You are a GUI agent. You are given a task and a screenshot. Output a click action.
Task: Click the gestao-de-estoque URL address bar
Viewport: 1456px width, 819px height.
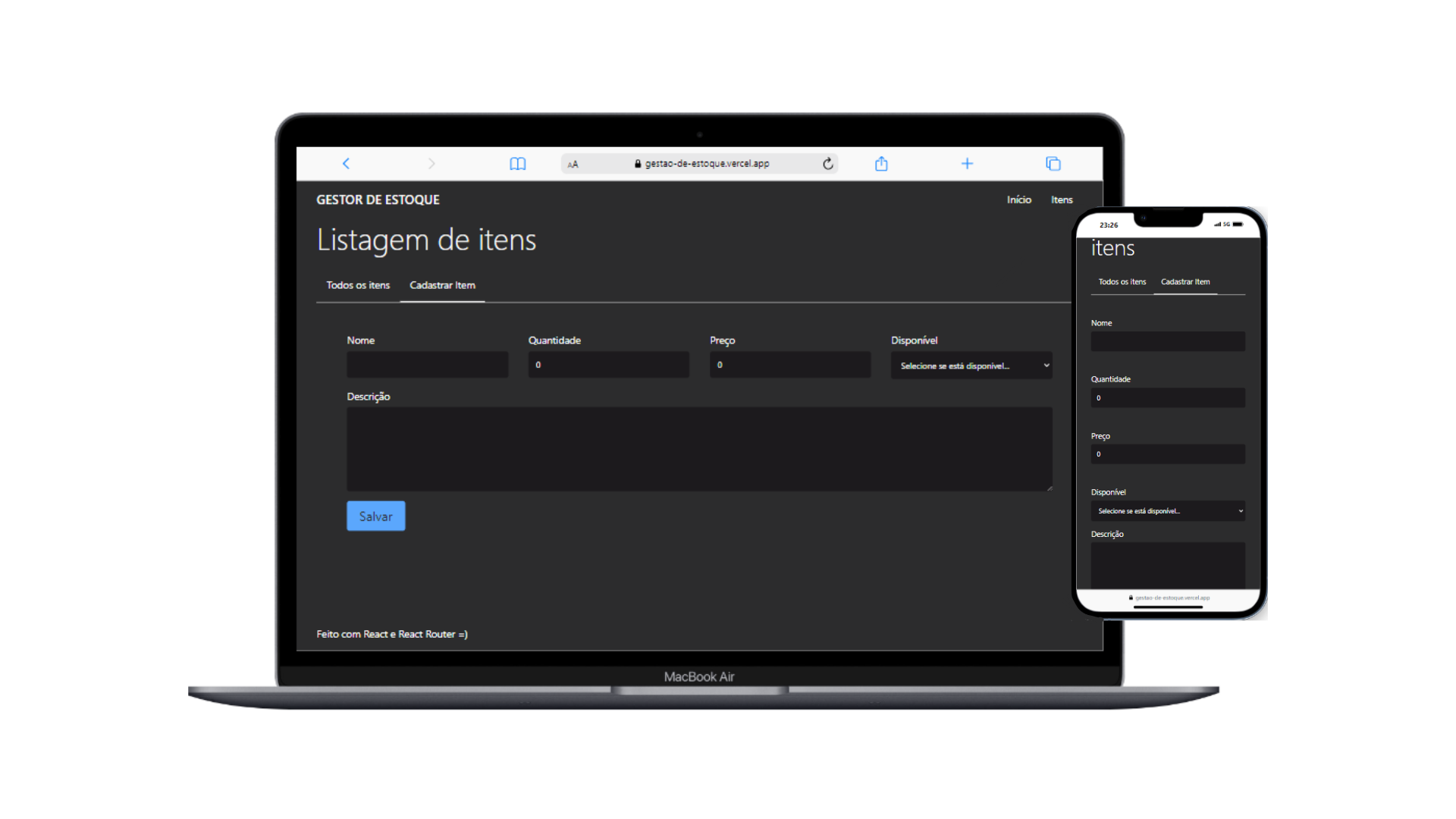(705, 164)
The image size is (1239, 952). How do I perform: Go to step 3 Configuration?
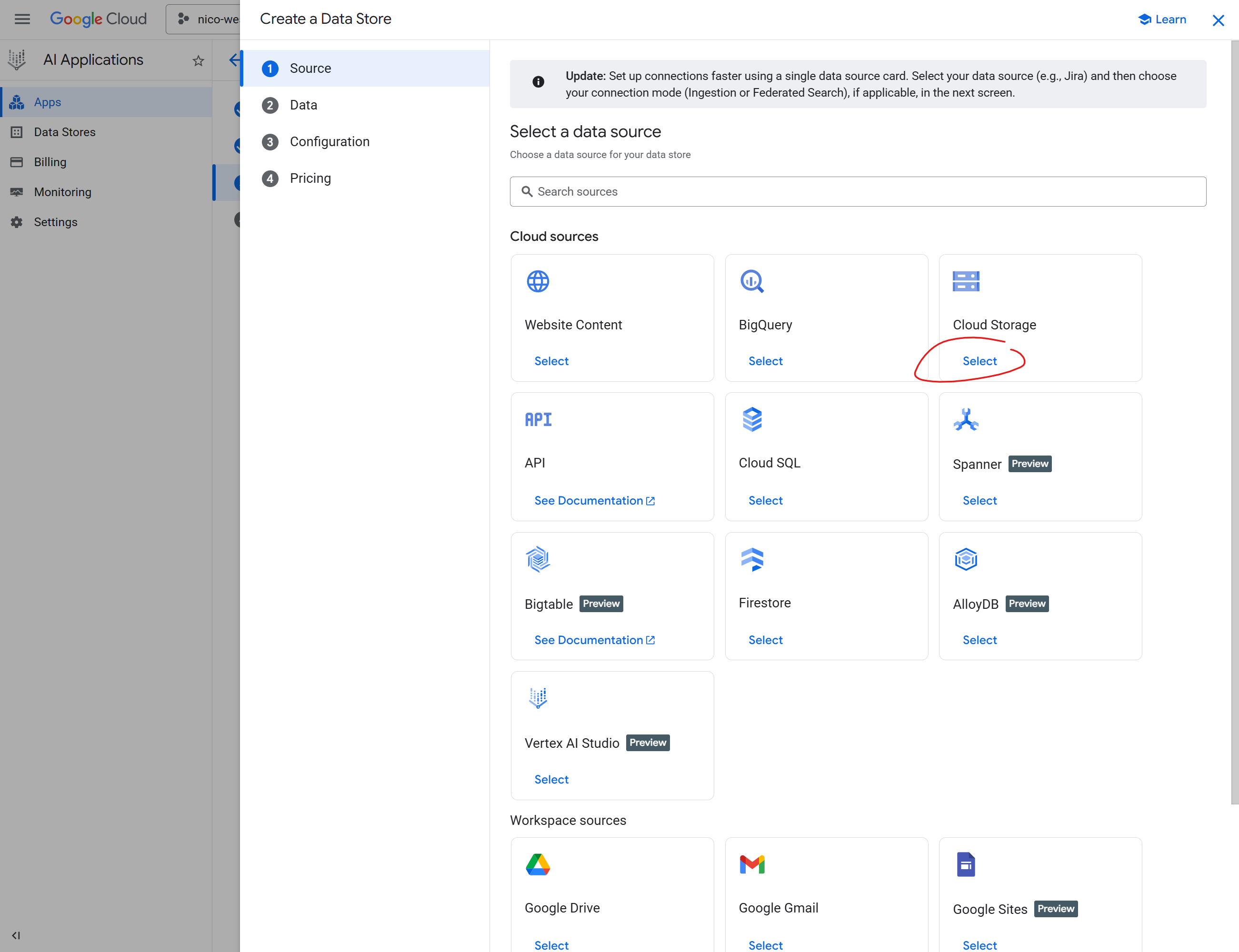[330, 142]
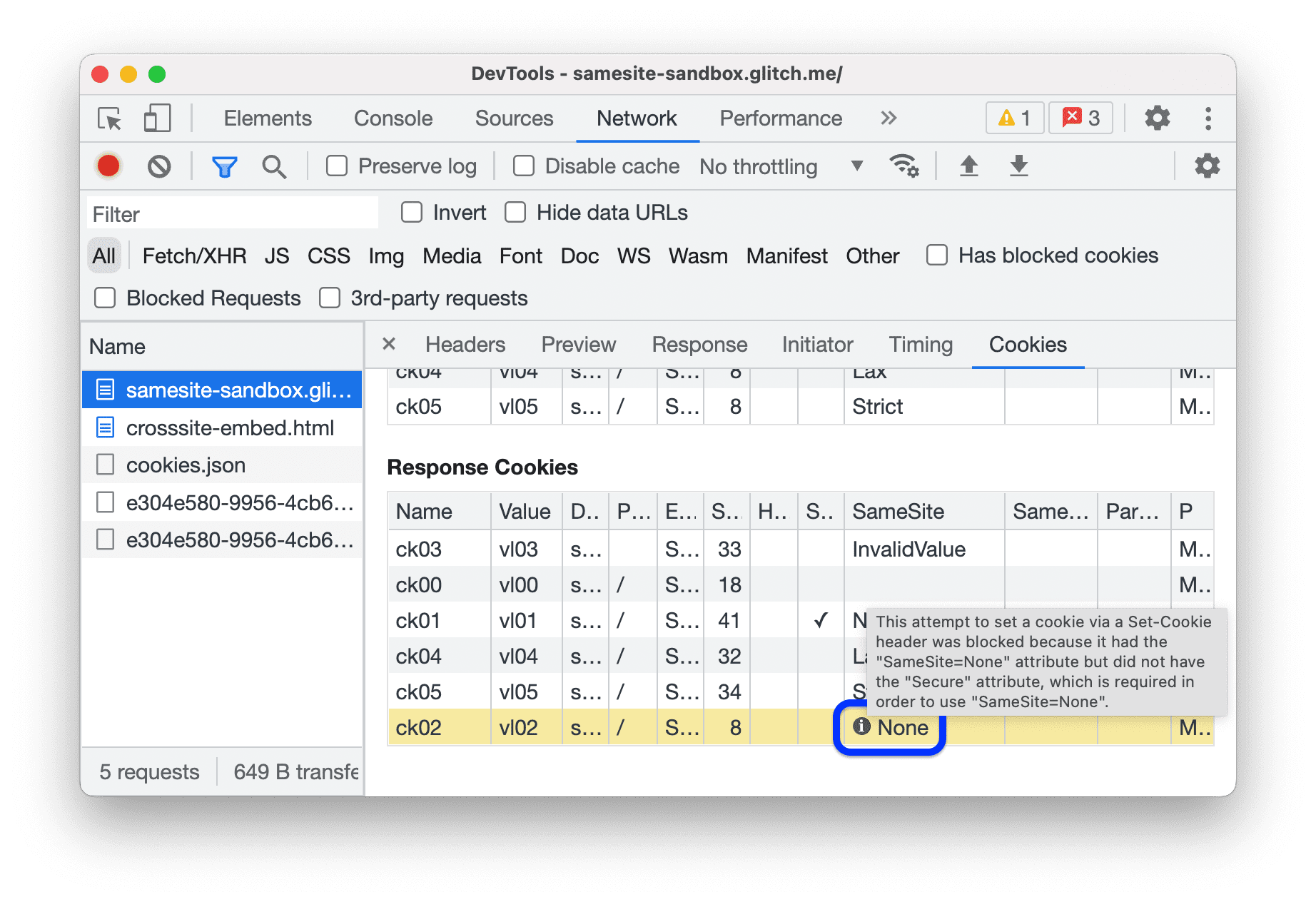Search within network requests
This screenshot has height=902, width=1316.
click(x=274, y=166)
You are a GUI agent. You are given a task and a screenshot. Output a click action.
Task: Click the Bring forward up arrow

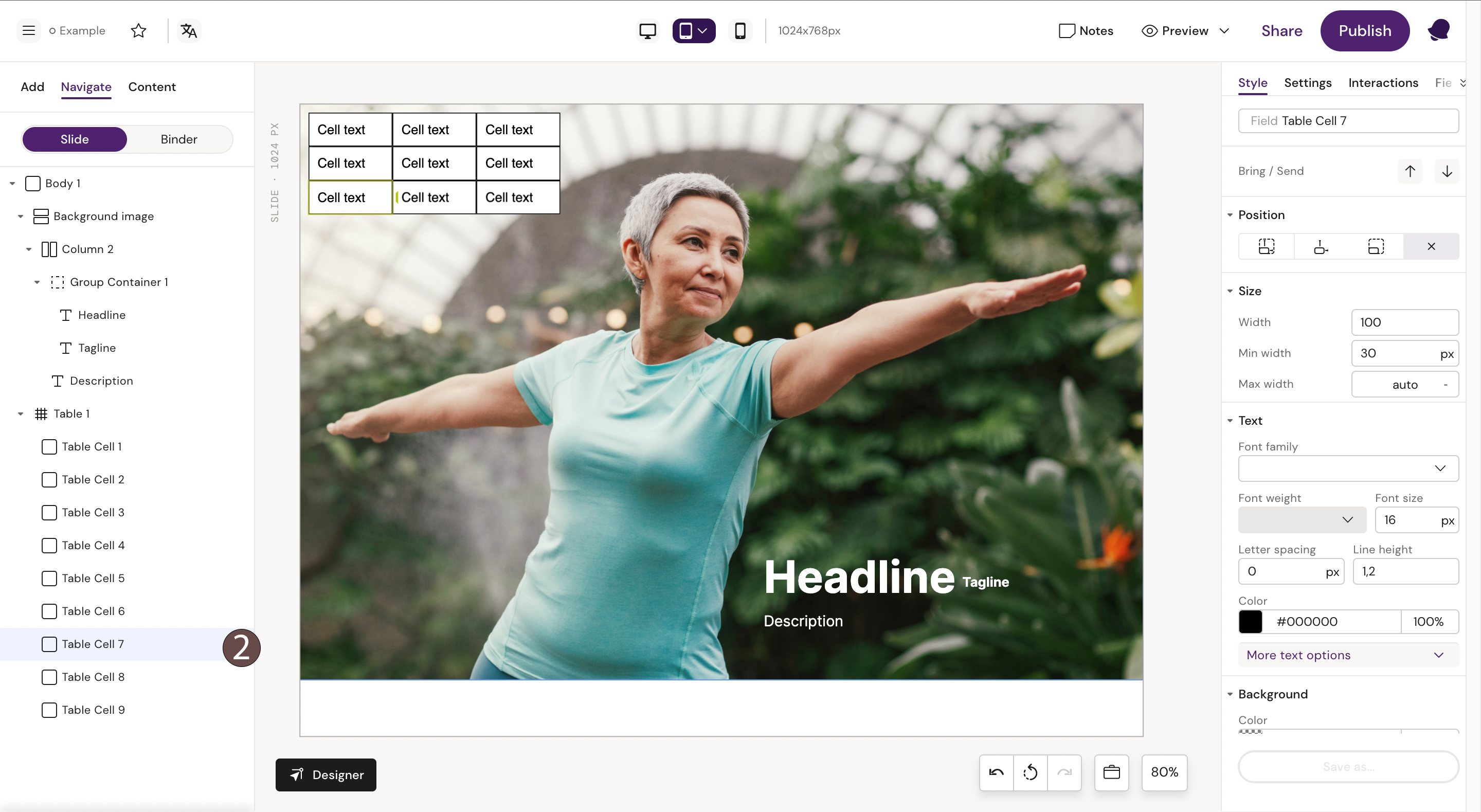click(x=1410, y=171)
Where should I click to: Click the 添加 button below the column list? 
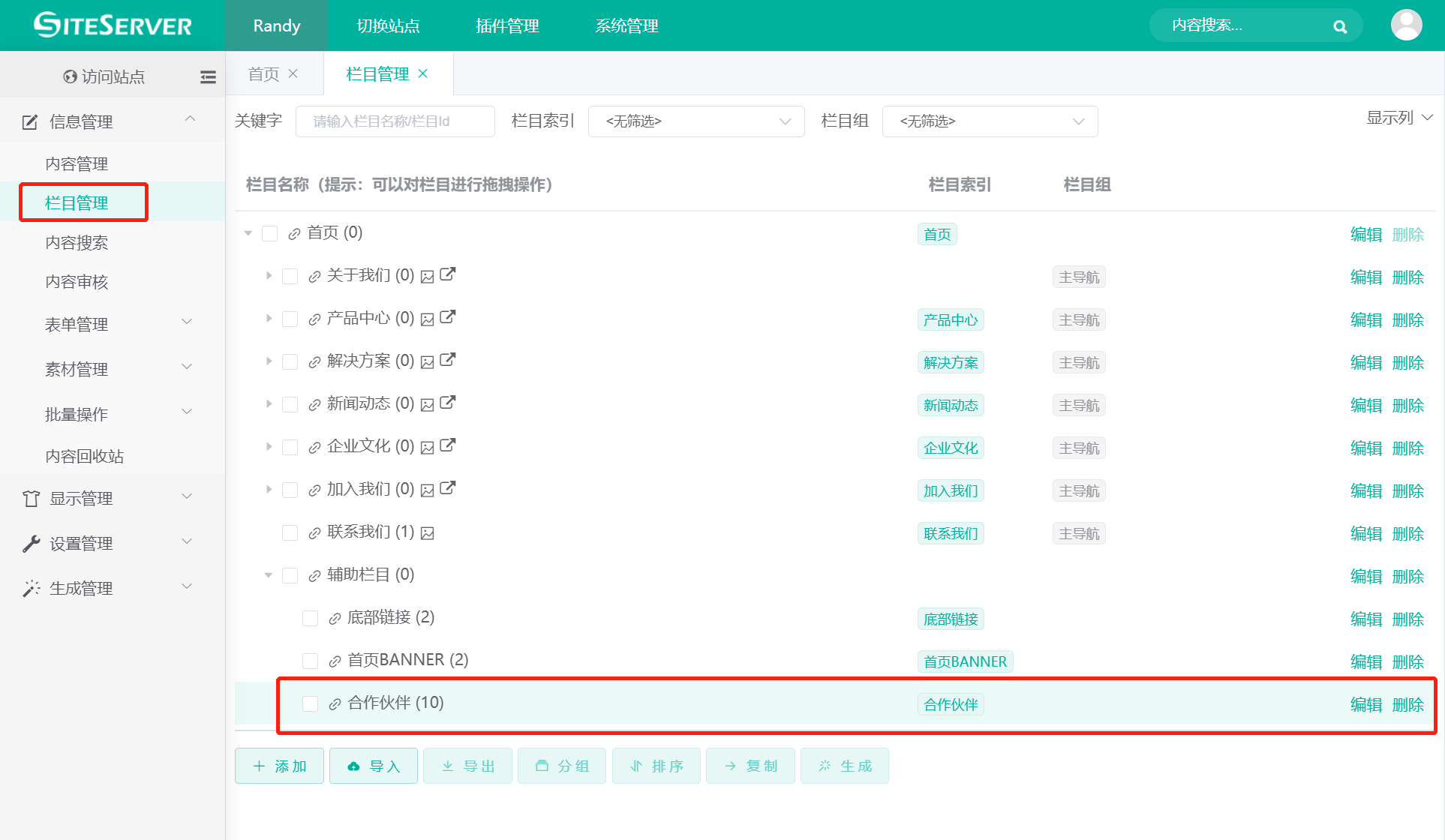(278, 766)
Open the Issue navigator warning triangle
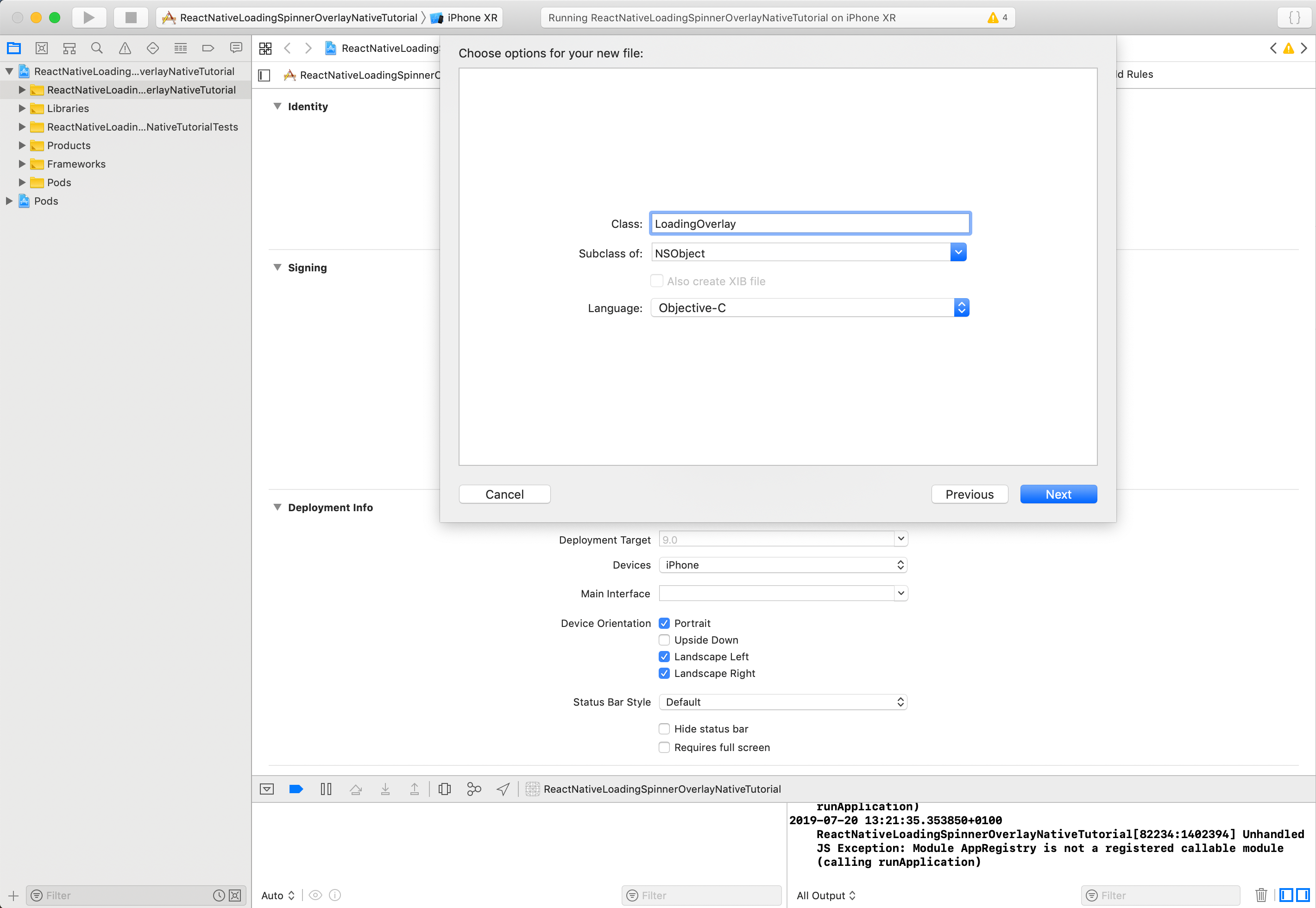Screen dimensions: 1316x908 pos(125,48)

-*-*-

_PROBLEM DETAILS_. Starting with the line that contains "Where should I", print every remaining line of the records above, exactly as it stands. Do not print the pictures.

_RESPONSE BOX_.
Where should I click to: Click the 添加 button below the column list? 
(278, 766)
Open the Issue navigator warning triangle
Screen dimensions: 1316x908 pos(125,48)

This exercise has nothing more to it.